Question

Two vectors of magnitudes |A| = 8 units and |B| = 5 units make an angle that can vary from 0° to 180°. The magnitude of the resultant vector A + B CANNOT have the value of:

Answer 1

The question is missing the alternatives. Here is the complete question.

Two vectors of magnitude |A| = 8units and |B| = 5units make an angle that can vary from 0° to 180°. The magnitude of the resultant vector A+B CANNOT have the value of:

A. 2 units

B. 5 units

C. 8 units

D. 12 units

Answer: A. 2 units

Explanation: Vector is an entity that has characteristics as magnitude and direction. Resultant vector is the "sum" of 2 or more vectors.

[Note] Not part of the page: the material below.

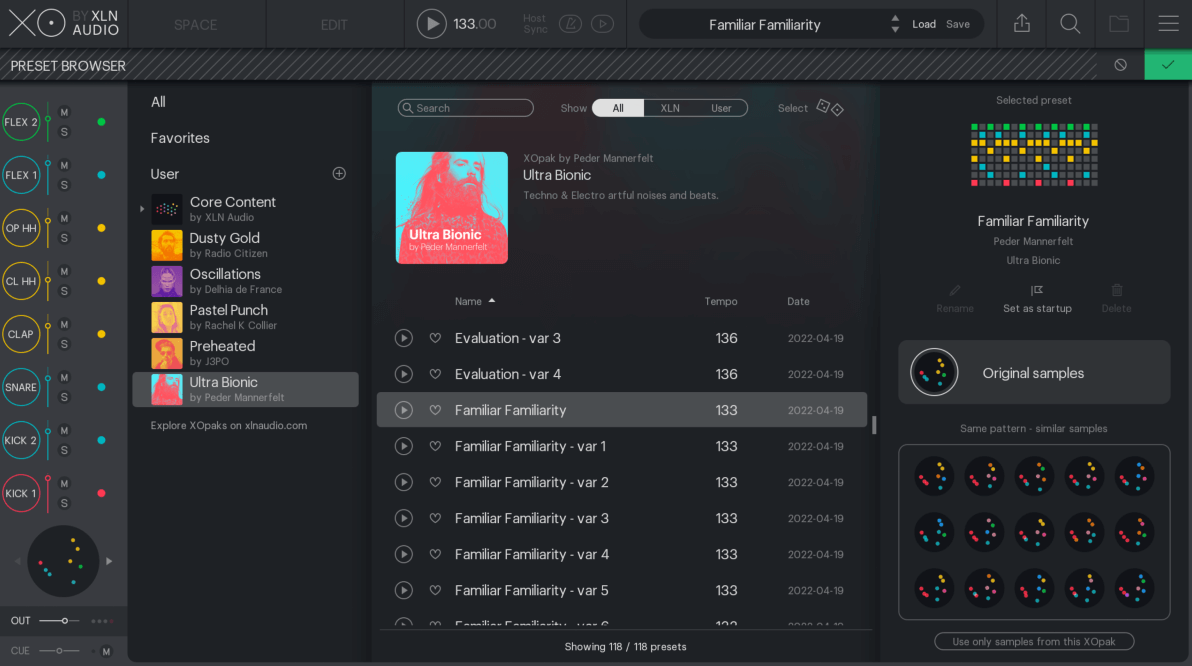
Task: Preview play the Evaluation - var 3 preset
Action: (x=404, y=338)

In this question, the vectors have magnitude and angle varies from 0° to 180°.

When angle between vectors A and B is 0°, they are parallel and pointing to the same direction, so:

$V_{R} = |A| + |B|$

$V_{R}=8+5$

$V_{R}$ = 13

When the angle is 180°, it means vectors are in opposing directions, so:

$V_{R} = |A| - |B|$

$V_{R} = 8-5$

$V_{R}$ = 3

From the calculations, we can conclude the magnitude of resultant vector varies between 3 and 13.

The least value is 3, so it cannot have a value of 2 units.